* _Work instruction_
All lines from the one containing "Where should I click to: Open" through the end of the material are to be given back exactly, without pictures.

* _Task data_
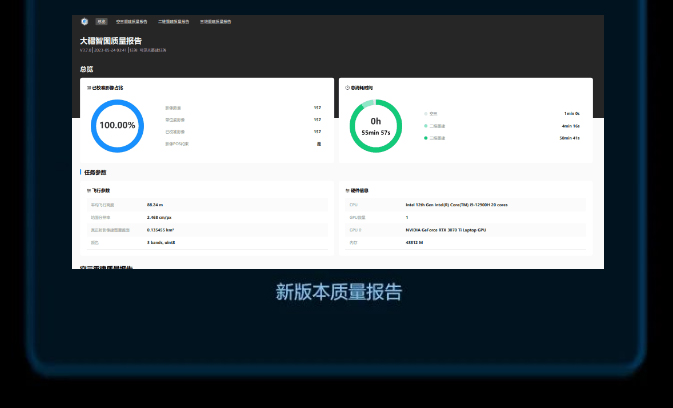Click the flight height row with 88.24 m
673x408 pixels.
(207, 204)
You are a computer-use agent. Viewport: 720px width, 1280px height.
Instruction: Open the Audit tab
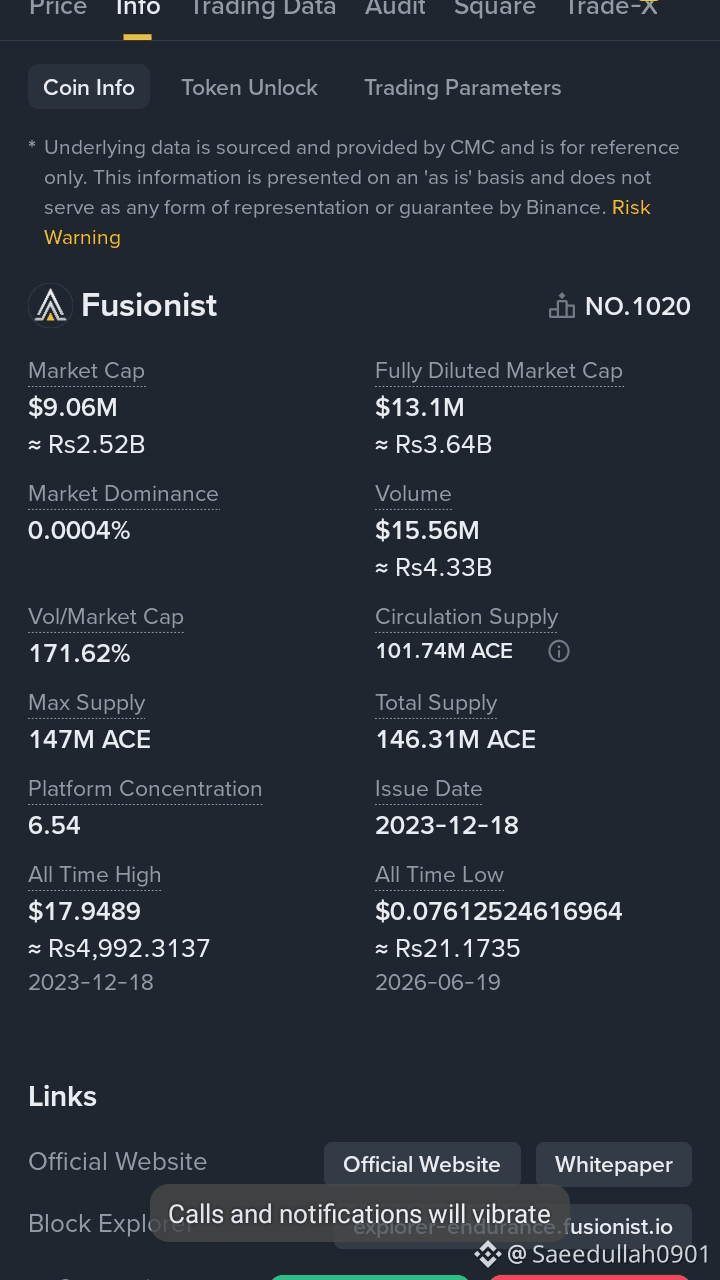395,8
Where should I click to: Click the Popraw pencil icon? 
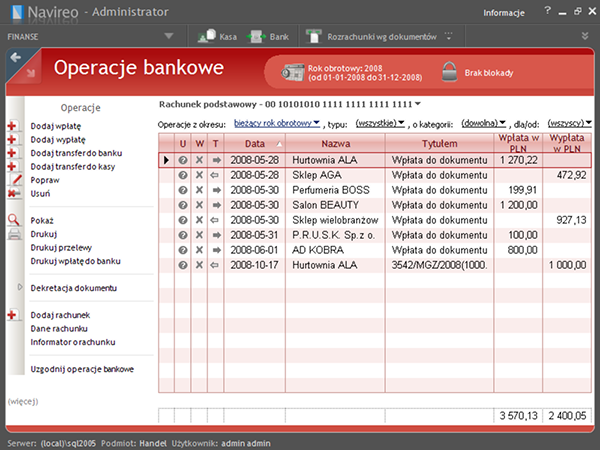coord(14,178)
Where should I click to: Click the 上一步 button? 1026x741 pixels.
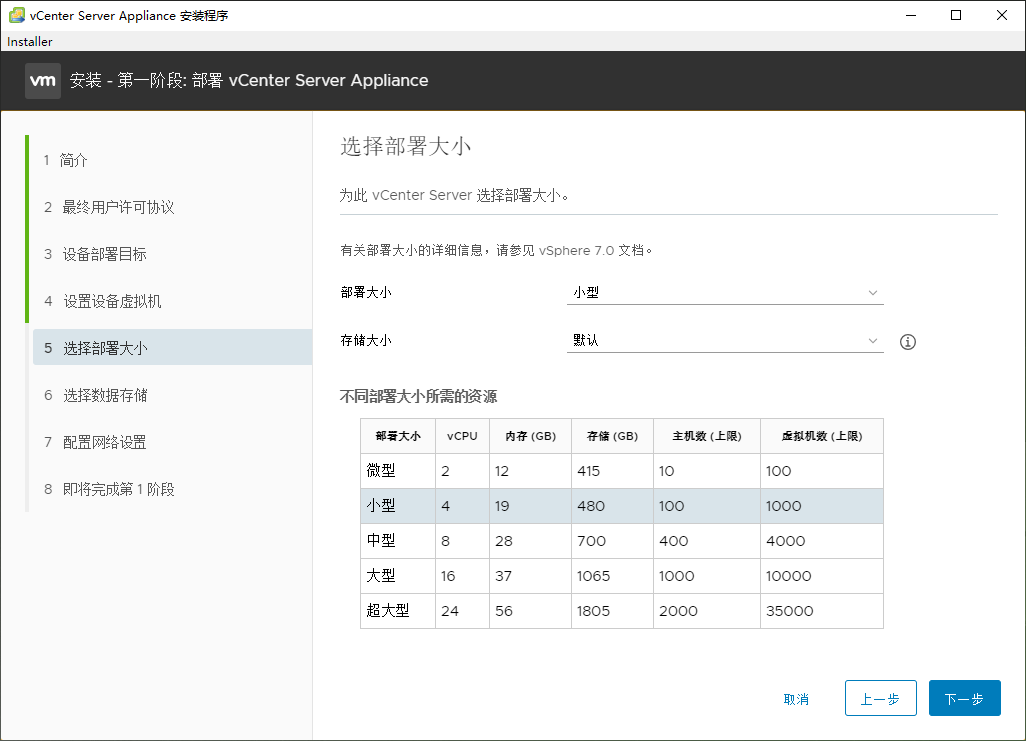(x=880, y=698)
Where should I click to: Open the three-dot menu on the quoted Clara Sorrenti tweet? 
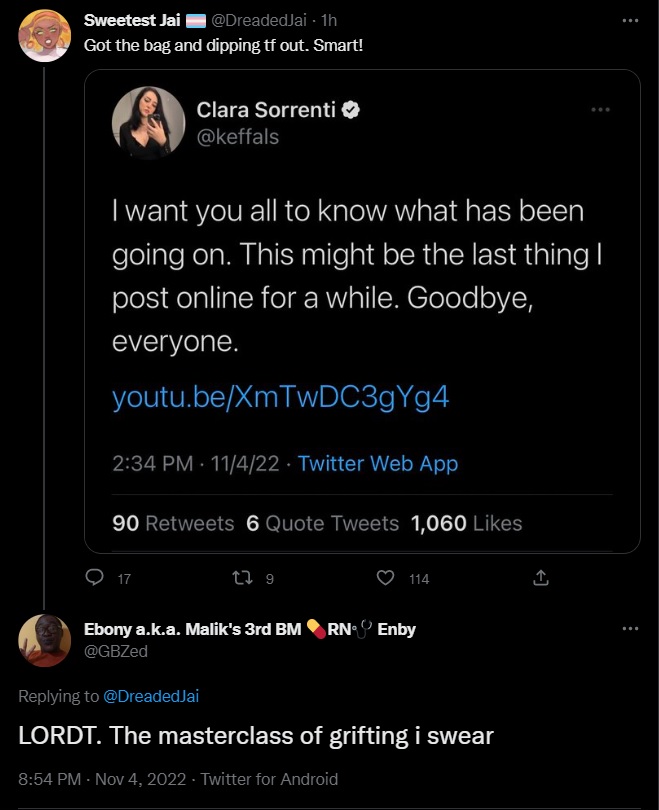[600, 109]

* _Answer below_
Where should I click to: Open the three-dot menu on the quoted Clara Sorrenti tweet? 
[600, 109]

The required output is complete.